## TEKST ŹRÓDŁOWY:
══════════════════════════════
Bohaterowie walczą z dręczącymi ich koszmarami. Jak każda walka, i ta nie jest łatwa.
„Miewam dobre dni i dni trudne, nawet teraz. Nie pozwól tym trudnym wygrać.”
Powyższy cytat każdy z nas powinien wziąć sobie do serca. Przecież o to chodzi w życiu prawda? O podnoszenie się pomimo porażek. O walkę w imię tego co nam drogie. Powiedziałam Wam już na początku, że przeszłam na ciemną stroną mocy. Cóż, polubiłam Rhysandra – cholernie polubiłam Rhysandra. Moje postrzeganie jego postaci zmieniło się o 180 stopni. Trochę skojarzył mi się z Severusem Snapem. Myślę, że każdy, kto pozna jego historie, w mniejszym lub większym stopniu wpadnie w sidła nocy. To bohater tragiczny, bohater, który poświęcił siebie w obronie tego co mu drogie, bohater, który postrzegany jest jako zło wcielone… Jaka jest jednak prawda o księciu Nocy? Czy to rzeczywiście bezwzględny morderca i okrutnik?
══════════════════════════════
## POLECENIE A:
Przytocz dosłownie i w całości tekst źródłowy.
══════════════════════════════
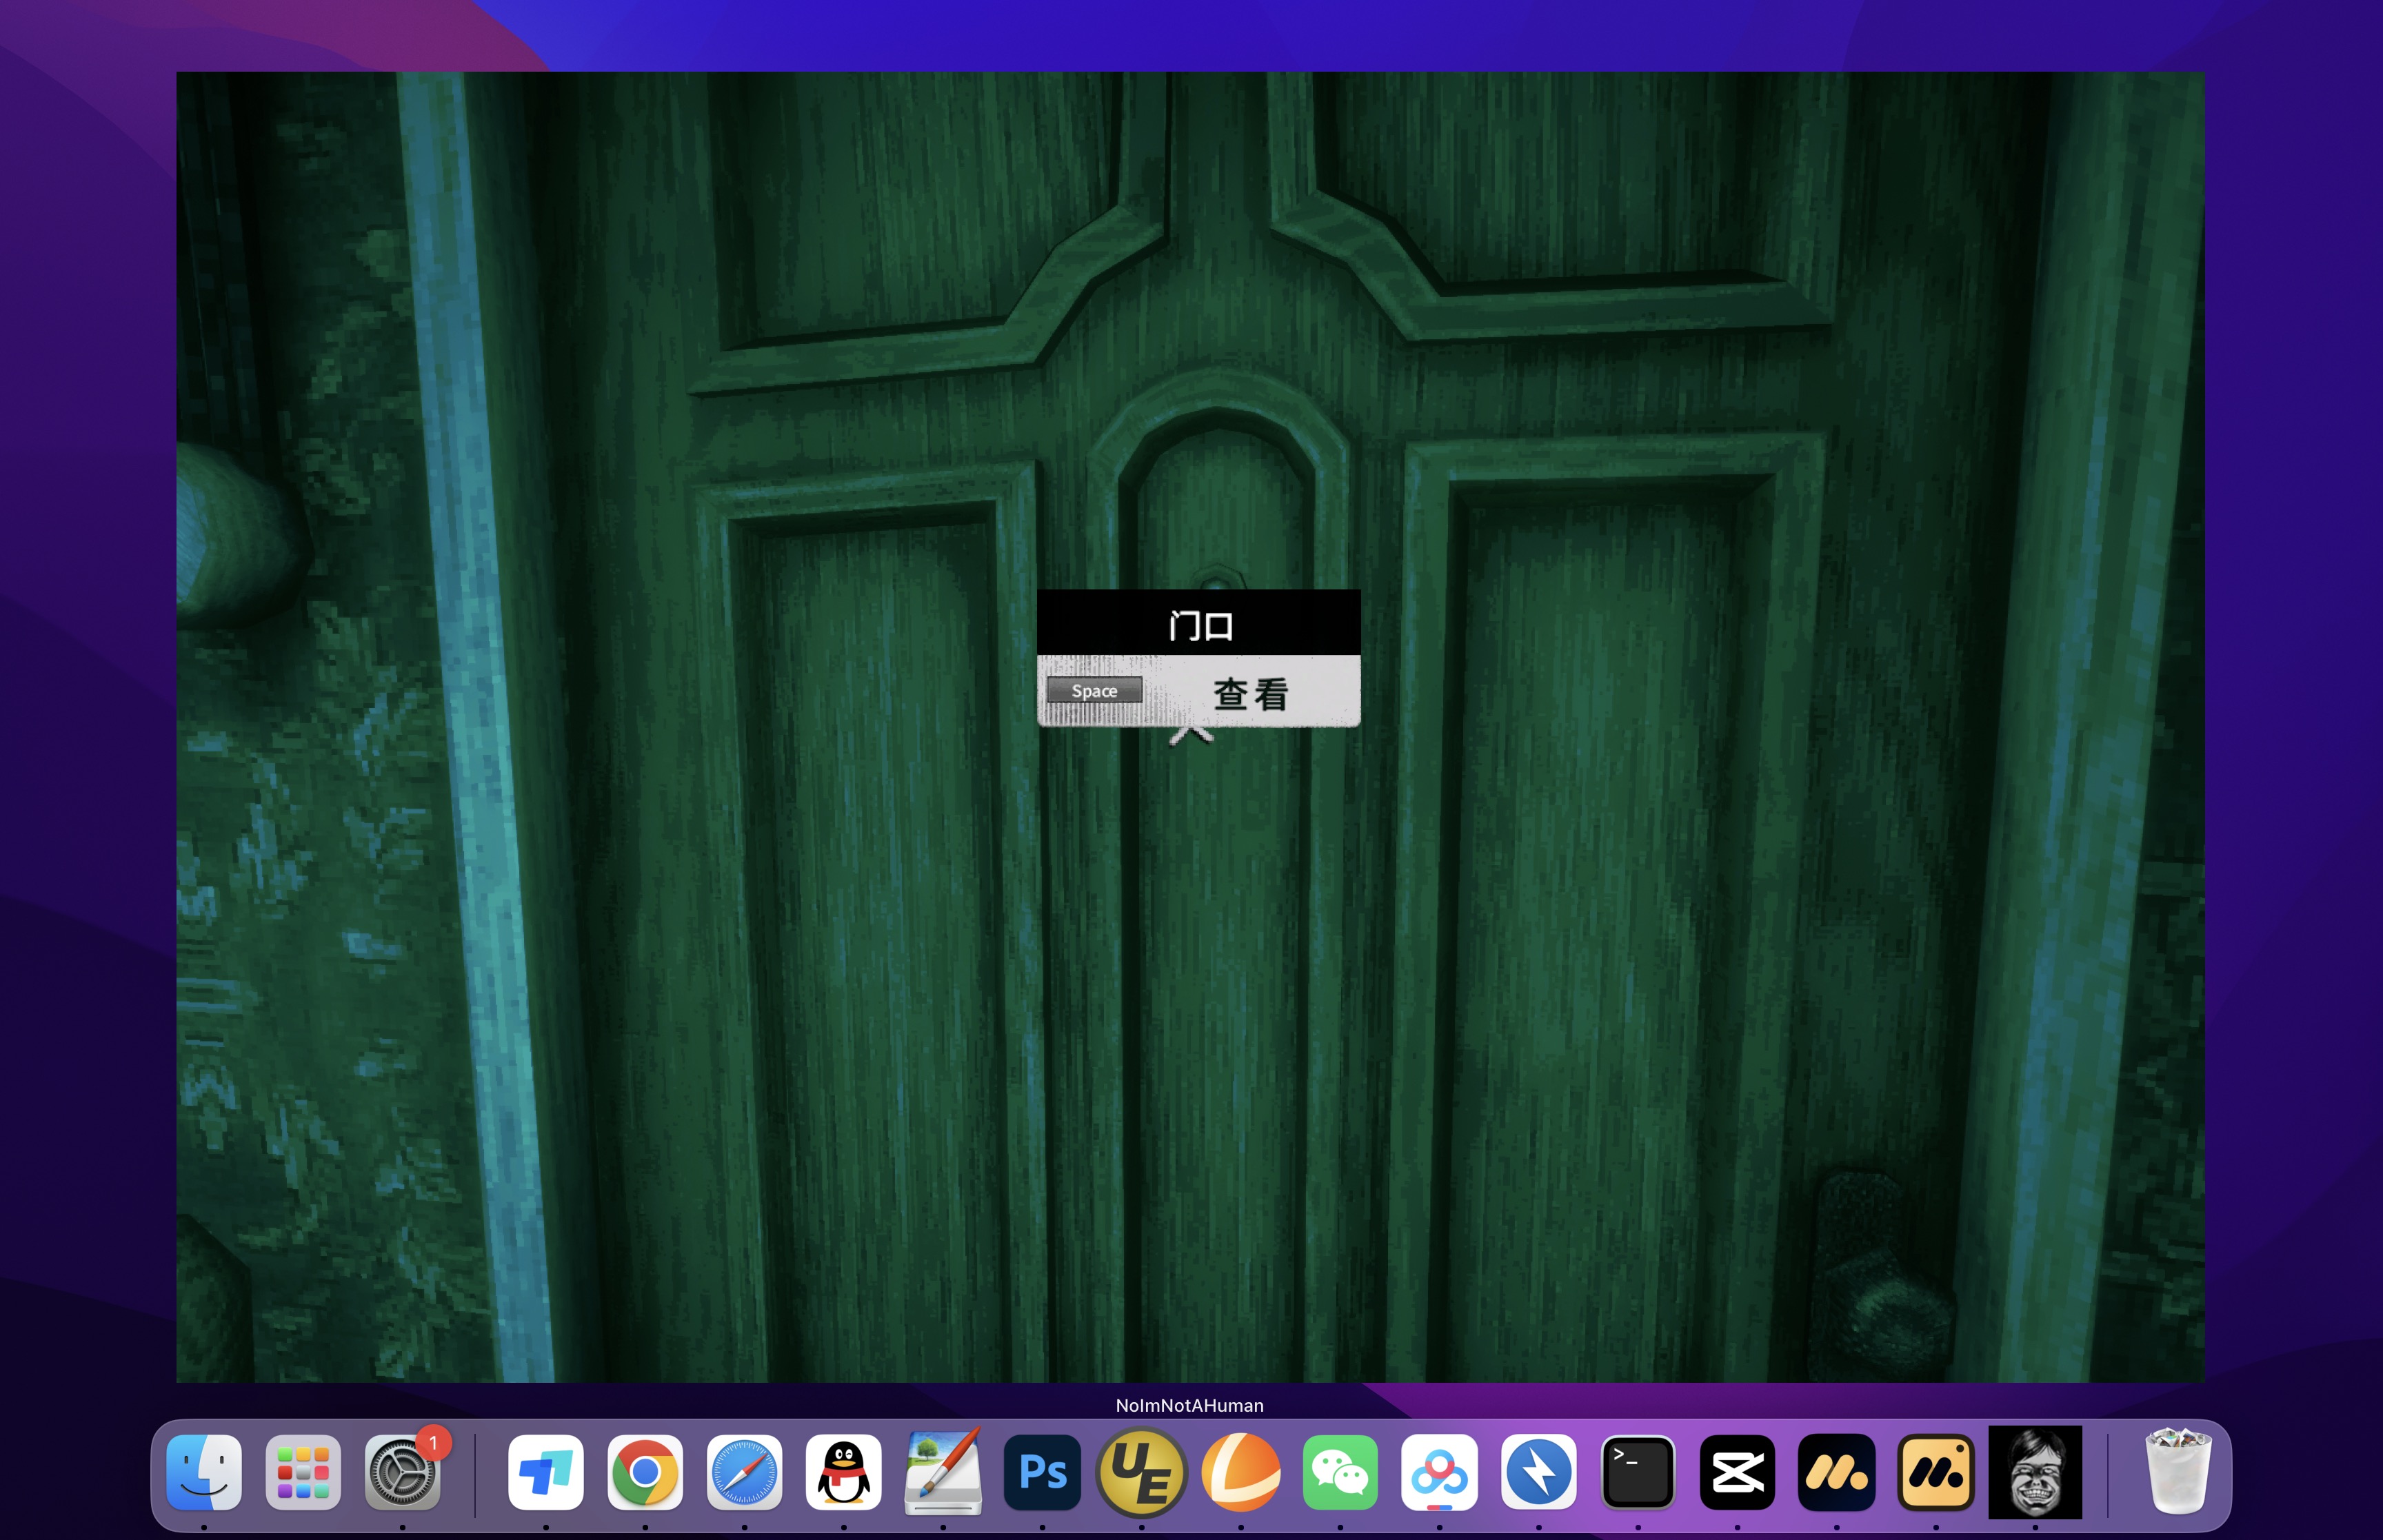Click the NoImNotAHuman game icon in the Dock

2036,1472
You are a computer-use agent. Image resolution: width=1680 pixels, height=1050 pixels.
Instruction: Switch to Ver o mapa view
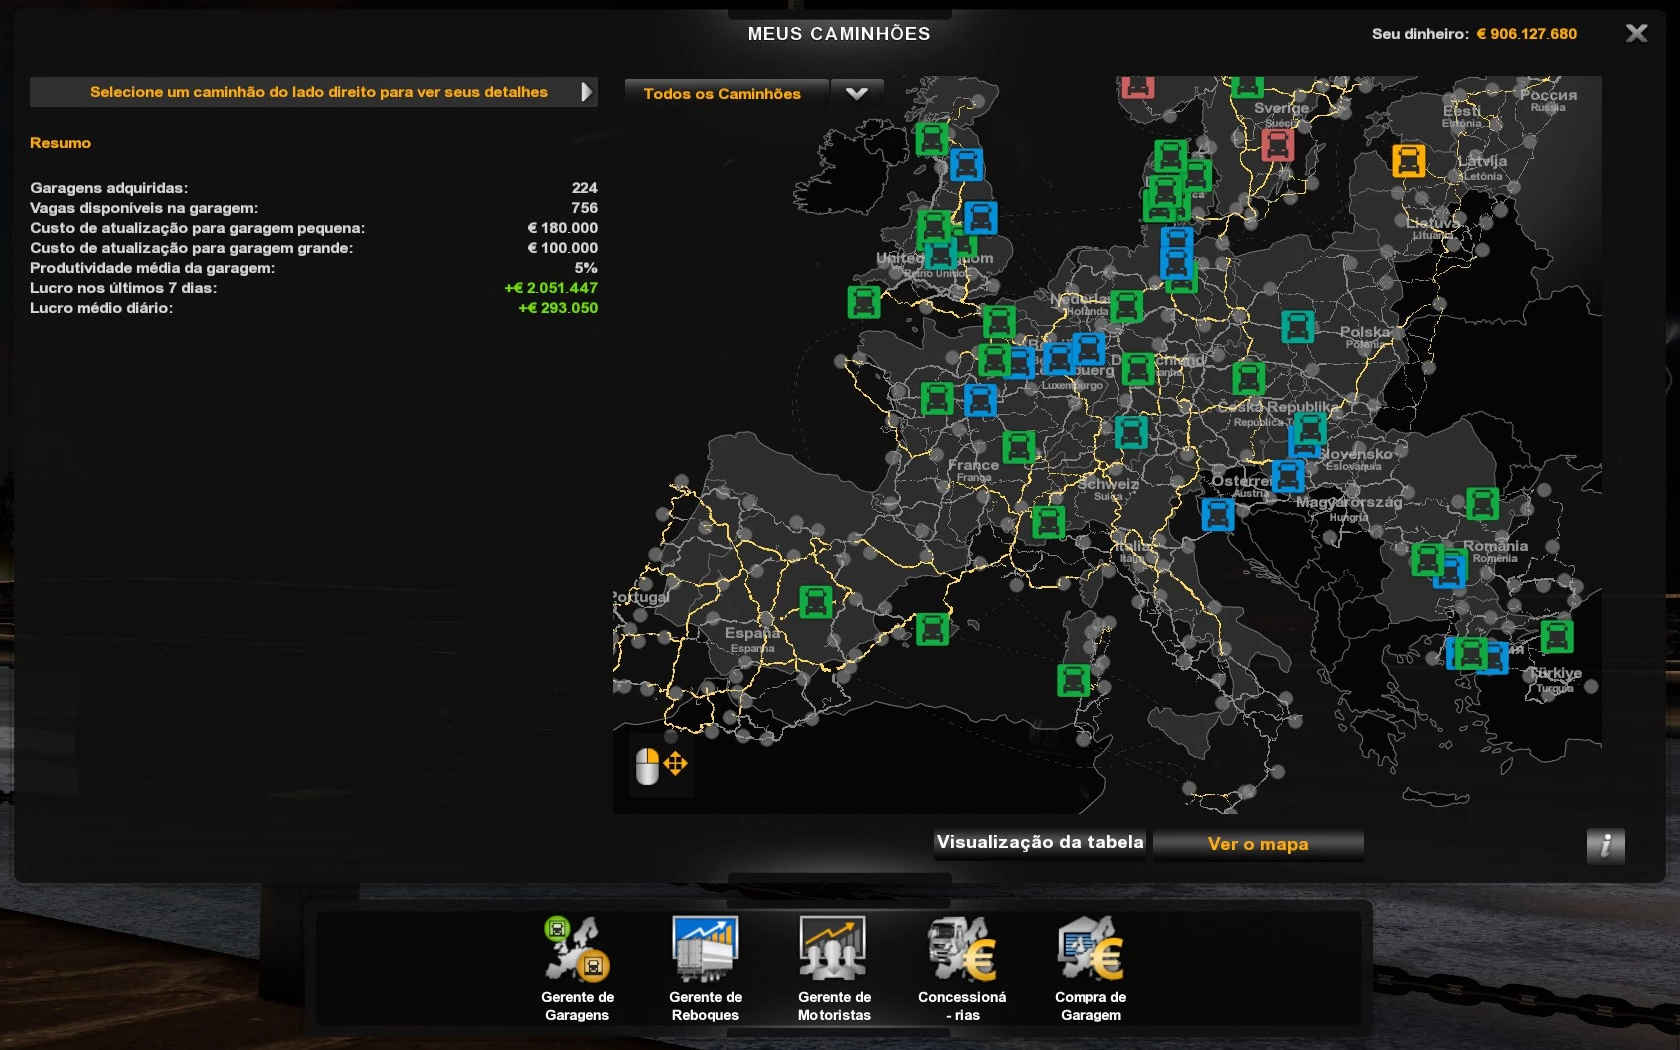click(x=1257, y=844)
══════════════════════════════
## POLECENIE B:
Przepisz ponownie wiersze zestawienia od wiersza zawierającego „You are a computer-use” do ostatniego wiersza zestawienia (oba włącznie), razem z poleceniami, pomnóż każdą współrzędną w odpowiedziach przez 0,8 i zaokrąglij ją do liczby całkowitej, połówki w górę. Podaj wyłącznie te wiersze i pomiń obrazy.

## ODPOWIEDŹ A:
Bohaterowie walczą z dręczącymi ich koszmarami. Jak każda walka, i ta nie jest łatwa.
„Miewam dobre dni i dni trudne, nawet teraz. Nie pozwól tym trudnym wygrać.”
Powyższy cytat każdy z nas powinien wziąć sobie do serca. Przecież o to chodzi w życiu prawda? O podnoszenie się pomimo porażek. O walkę w imię tego co nam drogie. Powiedziałam Wam już na początku, że przeszłam na ciemną stroną mocy. Cóż, polubiłam Rhysandra – cholernie polubiłam Rhysandra. Moje postrzeganie jego postaci zmieniło się o 180 stopni. Trochę skojarzył mi się z Severusem Snapem. Myślę, że każdy, kto pozna jego historie, w mniejszym lub większym stopniu wpadnie w sidła nocy. To bohater tragiczny, bohater, który poświęcił siebie w obronie tego co mu drogie, bohater, który postrzegany jest jako zło wcielone… Jaka jest jednak prawda o księciu Nocy? Czy to rzeczywiście bezwzględny morderca i okrutnik?

## ODPOWIEDŹ B:
You are a computer-use agent. Image resolution: width=1680 pixels, height=1050 pixels.
Instruction: Switch to Ver o mapa view
click(x=1006, y=675)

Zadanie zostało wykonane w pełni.